The findings also show pirfenidone may help decrease scar tissue formation after glaucoma shunt placement in dogs, potentially prolonging shunts’ lifespans.

Seven at the CVM co-authored the study, including Hans Westermeyer, Freya Mowat and Ronald Baynes.

Read the study here.

 

Canine Papiollomavirus

A study is the first report integration of a canine papillomavirus into the host genome, raising the possibility it may be a canine high-risk papillomavirus type.

Jennifer Luff and Michelle Mader were part of the research team that sequenced the viral genome of canine papillomavirus 16, from a pigmented viral plaque that progressed to metastatic squamous cell carcinoma in a dog. The sequencing method identified viral deletions, translocations and four sites of viral integration. Papillomavirus Research will publish the study.

Read the study here.

 

Interferon-λ3

A type of interferon lambda type III, the antiviral agent IFN-λ3, is a key epithelial defense mechanism against Cryptosporidium parvum infection, according to new research.

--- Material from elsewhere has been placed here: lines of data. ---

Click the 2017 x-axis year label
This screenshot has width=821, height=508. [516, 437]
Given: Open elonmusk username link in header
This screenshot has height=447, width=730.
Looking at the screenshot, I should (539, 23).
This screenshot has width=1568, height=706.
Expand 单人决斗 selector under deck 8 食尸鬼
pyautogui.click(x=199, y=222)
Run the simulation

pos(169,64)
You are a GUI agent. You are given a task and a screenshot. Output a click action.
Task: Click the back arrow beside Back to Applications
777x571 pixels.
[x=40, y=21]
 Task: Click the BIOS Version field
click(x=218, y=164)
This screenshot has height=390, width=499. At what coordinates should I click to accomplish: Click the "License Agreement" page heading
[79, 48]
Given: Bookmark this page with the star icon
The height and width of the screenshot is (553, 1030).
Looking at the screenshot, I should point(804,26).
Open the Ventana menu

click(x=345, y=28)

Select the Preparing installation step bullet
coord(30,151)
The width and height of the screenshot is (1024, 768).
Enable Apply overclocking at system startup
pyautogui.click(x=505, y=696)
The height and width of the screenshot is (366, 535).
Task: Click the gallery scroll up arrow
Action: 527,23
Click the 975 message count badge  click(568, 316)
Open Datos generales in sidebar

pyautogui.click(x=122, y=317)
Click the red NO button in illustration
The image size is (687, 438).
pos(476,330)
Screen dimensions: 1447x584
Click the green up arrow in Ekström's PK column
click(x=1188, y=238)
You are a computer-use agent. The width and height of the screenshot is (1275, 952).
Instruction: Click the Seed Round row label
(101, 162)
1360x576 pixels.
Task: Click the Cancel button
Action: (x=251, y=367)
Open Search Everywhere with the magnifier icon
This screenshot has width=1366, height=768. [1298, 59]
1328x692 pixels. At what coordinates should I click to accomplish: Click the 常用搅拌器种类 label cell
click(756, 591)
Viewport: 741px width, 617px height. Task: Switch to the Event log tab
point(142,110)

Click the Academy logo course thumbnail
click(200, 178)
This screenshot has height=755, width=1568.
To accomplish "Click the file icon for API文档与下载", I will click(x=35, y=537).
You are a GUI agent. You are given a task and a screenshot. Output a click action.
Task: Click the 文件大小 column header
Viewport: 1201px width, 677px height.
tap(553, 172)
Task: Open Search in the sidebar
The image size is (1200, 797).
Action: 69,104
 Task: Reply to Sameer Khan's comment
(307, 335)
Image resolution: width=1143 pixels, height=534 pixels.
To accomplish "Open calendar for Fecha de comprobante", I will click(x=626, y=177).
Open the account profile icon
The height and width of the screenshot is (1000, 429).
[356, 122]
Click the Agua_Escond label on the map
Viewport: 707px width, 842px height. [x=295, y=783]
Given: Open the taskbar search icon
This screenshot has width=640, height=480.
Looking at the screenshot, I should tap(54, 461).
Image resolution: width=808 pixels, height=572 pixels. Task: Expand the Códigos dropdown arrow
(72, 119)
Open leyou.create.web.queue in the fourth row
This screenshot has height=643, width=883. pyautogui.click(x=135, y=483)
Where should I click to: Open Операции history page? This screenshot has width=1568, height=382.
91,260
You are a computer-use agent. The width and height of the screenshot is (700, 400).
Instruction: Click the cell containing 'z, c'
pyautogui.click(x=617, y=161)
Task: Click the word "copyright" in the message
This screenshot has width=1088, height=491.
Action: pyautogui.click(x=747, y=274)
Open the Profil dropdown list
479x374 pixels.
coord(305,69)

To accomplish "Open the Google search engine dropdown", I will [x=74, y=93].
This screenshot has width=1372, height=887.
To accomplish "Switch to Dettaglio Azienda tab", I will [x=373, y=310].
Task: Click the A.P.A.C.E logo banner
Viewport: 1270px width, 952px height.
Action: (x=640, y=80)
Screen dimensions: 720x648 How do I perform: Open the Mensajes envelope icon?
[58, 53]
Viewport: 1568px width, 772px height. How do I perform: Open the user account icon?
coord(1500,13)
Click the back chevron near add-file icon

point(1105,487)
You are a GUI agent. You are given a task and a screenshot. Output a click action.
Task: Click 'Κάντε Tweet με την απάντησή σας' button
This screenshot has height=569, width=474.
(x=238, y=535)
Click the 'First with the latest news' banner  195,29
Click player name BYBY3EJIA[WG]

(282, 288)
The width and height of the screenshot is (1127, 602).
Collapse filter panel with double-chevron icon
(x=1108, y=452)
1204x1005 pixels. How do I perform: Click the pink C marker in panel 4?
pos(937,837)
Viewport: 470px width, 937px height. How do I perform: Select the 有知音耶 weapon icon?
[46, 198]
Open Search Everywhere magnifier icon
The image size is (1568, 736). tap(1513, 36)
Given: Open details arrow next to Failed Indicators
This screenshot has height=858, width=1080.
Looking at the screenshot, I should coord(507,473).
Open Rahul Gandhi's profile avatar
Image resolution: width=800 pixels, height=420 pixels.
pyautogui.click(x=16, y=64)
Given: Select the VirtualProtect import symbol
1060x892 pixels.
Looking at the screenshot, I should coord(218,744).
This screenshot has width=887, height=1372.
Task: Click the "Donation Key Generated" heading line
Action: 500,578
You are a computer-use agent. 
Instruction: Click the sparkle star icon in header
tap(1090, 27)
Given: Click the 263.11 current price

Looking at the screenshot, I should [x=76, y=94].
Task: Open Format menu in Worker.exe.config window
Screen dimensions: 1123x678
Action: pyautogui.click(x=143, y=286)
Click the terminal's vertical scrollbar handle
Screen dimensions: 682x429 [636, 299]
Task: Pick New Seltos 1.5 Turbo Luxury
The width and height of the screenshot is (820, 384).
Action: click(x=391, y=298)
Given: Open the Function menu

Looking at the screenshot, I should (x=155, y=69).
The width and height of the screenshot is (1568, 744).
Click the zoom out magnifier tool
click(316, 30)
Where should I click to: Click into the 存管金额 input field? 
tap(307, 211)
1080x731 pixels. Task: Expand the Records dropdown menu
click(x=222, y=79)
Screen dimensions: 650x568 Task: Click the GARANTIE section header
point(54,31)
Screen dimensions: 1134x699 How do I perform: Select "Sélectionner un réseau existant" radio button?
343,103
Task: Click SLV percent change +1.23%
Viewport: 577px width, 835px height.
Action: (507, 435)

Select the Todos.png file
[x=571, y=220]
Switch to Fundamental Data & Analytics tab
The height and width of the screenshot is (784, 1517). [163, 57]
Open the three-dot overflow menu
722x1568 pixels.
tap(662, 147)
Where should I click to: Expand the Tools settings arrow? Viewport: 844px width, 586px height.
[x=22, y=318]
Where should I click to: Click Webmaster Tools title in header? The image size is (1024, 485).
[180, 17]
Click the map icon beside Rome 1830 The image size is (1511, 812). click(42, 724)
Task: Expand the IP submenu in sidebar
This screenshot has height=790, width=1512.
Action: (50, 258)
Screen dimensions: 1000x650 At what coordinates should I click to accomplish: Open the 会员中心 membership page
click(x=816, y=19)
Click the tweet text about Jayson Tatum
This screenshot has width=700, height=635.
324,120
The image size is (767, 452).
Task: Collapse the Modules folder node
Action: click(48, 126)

The study, with authors including Jody Gookin, Sylvia Ferguson, Derek Foster and Barbara Sherry, found that priming intestinal epithelial cells with the interferon type promoted cellular defense against infection. It also halted the C. parvum-induced loss of barrier function by decreasing paracellular permeability to sodium.

Epithelial response is critical for intestinal defense against Cryptosporidium, but is not well understood. The parasite causes intestinal tract disease. The study is published in Cellular and Molecular Gastroenterology and Hepatology.

Read the study here.

 

Mcr-1-harboring Salmonella enterica serovar Schwarzengrund

A study co-authored by Sid Thakur is the first report of mcr-1-harboring Salmonella enterica serovar Schwarzengrund isolated from meat in Brazil.

Researchers screened samples of Brazilian poultry, an important reservoir of mobilized colistin resistance-1-harboring E. coli worldwide, though poultry associated mcr-1-positive Salmonella enterica is less frequently reported.

Colistin is an antibiotic used in human and veterinary medicine primarily to treat bacterial infections. A recent rise of colistin resistance and rapid spread of mcr-1-harboring pathogens from humans and animals are a major public health issue, according to the study.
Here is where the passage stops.